C’est les pieds dans la paille, dos à deux imposantes vaches normandes exposées au Salon de l’agriculture, que Marine Le Pen a versé, mercredi 28 février, quelques tonnes de fumier sur les relations entre le Rassemblement national (RN) et l’Alternative pour l’Allemagne (AfD), son allié outre-Rhin. En deux phrases, la cheffe de file de l’extrême droite française a fait comprendre à son homologue Alice Weidel ce qu’elle pensait de ses explications, transmises sur papier à en-tête, au sujet de la polémique suscitée par une réunion à laquelle ont participé plusieurs cadres de l’AfD et lors de laquelle fut évoqué un plan massif de « remigration » : « D’abord, permettez-moi de vous dire que j’ai moyennement apprécié de retrouver [cette lettre] dans la presse avant même de l’avoir reçue. Deuxièmement, il m’apparaît qu’il y a encore un certain nombre de questions qui restent en suspens. »
La déclaration, d’un ton qui ne dissimulait rien du degré d’irritation de Marine Le Pen, semble compromettre la réconciliation entre les deux partis. Ces derniers jours, le RN renvoyait à un futur bureau exécutif sa décision de maintenir ou non l’alliance avec l’AfD, dont l’extrémisme a suscité des manifestations d’ampleur inédite en Allemagne au cours des dernières semaines.

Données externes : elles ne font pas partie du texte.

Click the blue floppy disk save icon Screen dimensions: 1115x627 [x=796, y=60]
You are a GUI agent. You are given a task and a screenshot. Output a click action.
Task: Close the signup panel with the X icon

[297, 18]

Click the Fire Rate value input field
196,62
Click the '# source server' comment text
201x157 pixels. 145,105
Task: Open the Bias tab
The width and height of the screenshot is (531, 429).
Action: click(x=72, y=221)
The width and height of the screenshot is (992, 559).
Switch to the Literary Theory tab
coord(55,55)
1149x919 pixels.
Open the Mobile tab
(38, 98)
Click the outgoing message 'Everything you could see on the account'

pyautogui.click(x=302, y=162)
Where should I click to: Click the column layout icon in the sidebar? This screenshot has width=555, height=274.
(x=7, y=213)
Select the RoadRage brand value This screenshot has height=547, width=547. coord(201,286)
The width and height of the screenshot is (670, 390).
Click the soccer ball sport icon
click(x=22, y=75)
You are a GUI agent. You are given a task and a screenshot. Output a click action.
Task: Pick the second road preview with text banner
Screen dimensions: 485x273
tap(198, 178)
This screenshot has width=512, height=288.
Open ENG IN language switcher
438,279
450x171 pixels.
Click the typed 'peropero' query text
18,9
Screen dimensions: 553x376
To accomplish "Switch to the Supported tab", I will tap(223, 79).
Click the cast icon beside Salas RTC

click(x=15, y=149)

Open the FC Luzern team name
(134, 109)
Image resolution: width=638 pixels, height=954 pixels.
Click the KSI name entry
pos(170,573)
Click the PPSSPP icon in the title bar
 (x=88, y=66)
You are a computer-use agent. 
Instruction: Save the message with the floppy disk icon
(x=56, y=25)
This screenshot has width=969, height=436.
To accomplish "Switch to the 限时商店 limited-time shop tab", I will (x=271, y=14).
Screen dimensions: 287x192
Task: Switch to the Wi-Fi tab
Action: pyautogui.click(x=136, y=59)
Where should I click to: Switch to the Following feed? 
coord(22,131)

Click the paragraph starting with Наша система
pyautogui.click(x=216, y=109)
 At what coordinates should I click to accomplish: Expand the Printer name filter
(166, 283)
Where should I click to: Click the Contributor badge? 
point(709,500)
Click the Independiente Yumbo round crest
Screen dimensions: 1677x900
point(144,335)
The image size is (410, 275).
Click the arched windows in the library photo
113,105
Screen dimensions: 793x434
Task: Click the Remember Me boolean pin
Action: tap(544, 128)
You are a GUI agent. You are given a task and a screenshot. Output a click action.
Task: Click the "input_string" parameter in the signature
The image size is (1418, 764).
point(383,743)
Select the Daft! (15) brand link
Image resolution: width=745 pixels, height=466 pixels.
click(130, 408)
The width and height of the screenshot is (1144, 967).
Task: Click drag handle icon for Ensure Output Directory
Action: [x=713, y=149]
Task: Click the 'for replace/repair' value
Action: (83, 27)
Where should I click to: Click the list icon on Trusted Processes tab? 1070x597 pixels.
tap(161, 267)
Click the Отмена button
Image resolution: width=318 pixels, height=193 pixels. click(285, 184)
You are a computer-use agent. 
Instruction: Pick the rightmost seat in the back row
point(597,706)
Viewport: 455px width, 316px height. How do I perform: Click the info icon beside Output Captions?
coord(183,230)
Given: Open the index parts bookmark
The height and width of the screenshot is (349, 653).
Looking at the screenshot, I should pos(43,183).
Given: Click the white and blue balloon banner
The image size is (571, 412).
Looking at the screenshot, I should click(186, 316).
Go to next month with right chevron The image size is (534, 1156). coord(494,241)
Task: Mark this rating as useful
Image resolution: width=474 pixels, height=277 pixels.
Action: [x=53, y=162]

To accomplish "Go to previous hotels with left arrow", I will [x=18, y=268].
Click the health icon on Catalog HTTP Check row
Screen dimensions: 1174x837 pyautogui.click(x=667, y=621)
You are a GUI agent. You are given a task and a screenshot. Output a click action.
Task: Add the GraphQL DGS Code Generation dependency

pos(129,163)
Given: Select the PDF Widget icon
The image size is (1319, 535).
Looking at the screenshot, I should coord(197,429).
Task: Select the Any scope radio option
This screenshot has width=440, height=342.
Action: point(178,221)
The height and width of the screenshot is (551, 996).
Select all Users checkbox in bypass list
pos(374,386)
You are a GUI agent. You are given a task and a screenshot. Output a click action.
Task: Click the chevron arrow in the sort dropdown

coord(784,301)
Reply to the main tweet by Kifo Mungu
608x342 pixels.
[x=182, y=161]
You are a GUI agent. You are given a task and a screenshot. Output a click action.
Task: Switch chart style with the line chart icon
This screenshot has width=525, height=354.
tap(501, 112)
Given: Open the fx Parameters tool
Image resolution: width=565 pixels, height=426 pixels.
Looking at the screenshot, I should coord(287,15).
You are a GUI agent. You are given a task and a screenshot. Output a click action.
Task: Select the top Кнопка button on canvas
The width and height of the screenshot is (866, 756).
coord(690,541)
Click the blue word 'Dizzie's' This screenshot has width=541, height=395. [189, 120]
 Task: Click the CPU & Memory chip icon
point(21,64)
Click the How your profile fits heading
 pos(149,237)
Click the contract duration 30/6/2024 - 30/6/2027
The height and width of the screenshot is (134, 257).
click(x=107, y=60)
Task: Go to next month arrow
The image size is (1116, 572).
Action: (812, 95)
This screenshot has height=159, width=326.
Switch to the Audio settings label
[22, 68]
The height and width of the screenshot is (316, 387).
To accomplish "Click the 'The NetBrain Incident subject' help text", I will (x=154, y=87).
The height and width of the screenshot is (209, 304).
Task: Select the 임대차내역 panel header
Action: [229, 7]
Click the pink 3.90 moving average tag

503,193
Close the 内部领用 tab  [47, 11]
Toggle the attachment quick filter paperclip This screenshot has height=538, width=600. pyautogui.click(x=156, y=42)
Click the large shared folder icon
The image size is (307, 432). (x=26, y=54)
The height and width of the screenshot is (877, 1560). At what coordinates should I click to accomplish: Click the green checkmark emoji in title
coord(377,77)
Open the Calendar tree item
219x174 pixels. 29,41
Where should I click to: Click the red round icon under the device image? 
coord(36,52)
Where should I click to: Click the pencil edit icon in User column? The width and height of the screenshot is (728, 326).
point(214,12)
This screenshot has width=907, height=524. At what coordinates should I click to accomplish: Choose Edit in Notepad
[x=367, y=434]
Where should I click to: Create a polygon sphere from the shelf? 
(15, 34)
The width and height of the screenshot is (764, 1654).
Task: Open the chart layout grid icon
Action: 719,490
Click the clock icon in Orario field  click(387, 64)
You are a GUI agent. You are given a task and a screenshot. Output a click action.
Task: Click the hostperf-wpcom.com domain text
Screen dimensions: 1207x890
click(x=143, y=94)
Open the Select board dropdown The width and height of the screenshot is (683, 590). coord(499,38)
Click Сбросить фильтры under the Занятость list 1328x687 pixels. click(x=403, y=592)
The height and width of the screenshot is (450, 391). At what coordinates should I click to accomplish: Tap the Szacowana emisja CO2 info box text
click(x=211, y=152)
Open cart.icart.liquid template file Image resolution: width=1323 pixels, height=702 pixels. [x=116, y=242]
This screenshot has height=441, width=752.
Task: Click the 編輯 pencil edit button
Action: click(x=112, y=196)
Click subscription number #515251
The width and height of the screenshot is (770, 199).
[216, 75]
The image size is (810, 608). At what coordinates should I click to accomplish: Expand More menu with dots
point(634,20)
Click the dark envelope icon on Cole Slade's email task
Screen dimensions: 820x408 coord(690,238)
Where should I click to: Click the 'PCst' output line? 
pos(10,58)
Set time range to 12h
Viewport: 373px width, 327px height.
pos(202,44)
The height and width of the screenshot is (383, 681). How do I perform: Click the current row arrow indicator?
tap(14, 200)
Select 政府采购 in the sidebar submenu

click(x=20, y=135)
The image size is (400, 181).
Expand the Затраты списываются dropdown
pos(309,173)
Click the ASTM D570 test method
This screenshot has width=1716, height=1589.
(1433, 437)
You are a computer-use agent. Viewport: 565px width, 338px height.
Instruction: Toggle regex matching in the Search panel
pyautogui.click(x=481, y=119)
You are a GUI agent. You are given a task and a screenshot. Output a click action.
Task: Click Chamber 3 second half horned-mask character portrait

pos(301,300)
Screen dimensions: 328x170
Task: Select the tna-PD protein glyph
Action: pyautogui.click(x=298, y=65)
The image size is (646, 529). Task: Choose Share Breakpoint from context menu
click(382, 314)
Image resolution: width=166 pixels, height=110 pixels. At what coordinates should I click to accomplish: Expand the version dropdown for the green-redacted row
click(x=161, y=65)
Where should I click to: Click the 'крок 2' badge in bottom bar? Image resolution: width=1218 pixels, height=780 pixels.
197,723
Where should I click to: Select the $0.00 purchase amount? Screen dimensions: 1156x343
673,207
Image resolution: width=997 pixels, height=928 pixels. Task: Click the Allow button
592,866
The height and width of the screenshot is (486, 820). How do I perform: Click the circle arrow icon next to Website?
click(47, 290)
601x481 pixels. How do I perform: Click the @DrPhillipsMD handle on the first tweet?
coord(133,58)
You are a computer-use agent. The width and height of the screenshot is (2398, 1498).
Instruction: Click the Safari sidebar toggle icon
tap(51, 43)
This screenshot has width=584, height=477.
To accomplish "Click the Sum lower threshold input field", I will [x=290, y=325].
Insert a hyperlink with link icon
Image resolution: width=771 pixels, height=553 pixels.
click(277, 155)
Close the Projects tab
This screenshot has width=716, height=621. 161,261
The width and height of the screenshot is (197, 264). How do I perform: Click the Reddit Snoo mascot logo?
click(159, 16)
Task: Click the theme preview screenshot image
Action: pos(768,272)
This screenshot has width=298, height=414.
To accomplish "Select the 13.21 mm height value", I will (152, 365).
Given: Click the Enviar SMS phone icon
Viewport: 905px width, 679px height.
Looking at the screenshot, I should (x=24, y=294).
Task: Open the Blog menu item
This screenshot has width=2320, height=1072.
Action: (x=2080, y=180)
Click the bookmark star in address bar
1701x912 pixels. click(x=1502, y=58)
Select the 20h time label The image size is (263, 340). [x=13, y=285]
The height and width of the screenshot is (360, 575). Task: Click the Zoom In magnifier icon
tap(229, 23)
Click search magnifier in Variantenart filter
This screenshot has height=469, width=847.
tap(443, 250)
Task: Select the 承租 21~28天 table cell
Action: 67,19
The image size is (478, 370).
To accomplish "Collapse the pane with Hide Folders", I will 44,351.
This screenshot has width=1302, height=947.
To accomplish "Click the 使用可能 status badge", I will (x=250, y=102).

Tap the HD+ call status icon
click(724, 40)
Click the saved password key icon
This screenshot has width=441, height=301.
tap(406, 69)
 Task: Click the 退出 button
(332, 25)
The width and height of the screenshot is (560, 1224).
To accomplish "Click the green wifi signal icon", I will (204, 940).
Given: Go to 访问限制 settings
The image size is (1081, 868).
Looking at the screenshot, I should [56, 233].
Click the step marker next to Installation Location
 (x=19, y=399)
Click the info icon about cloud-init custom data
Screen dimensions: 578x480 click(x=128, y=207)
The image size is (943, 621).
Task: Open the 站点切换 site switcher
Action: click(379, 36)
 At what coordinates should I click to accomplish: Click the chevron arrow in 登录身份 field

A l’origine de cette mobilisation, un article paru le 10 janvier sur le site d’investigation allemand Correctiv, révélant la tenue d’une réunion secrète, le 25 novembre 2023, à Potsdam, près de Berlin, où des cadres de l’AfD se sont retrouvés avec des représentants de la mouvance néonazie pour discuter d’un projet d’expulsion à grande échelle visant des étrangers et des Allemands d’origine étrangère.
Présenté par Martin Sellner, fondateur du Mouvement des identitaires d’Autriche et figure influente des droites radicales germanophones, ce plan de « remigration » nécessiterait des « lois sur mesure » afin de « mettre sous forte pression » les « citoyens allemands non assimilés ». Pour être mis en œuvre, il aurait besoin d’un « Etat modèle » en Afrique du Nord, où seraient « déplacées » jusqu’à deux millions de personnes, parmi lesquelles « des individus qui aident les réfugiés en Allemagne ».
Une rencontre à Paris
Les explications de l’AfD sur cette réunion, transmises sous forme de lettre à la presse, mardi 27 février, devraient être analysées par le RN lors d’un prochain bureau exécutif. Bien que n’étant plus présidente du parti ni membre du groupe au Parlement européen, Marine Le Pen semble toutefois avoir déjà fait l’évaluation d’une missive qui se contente de pointer une prétendue manipulation journalistique et des erreurs de traduction. Sans renier le principe d’une « remigration », Alice Weidel y assure que ce terme « signifie simplement l’application des lois existantes en Allemagne et est, chez [eux], lié également à l’aide sur place dans les pays d’origine ».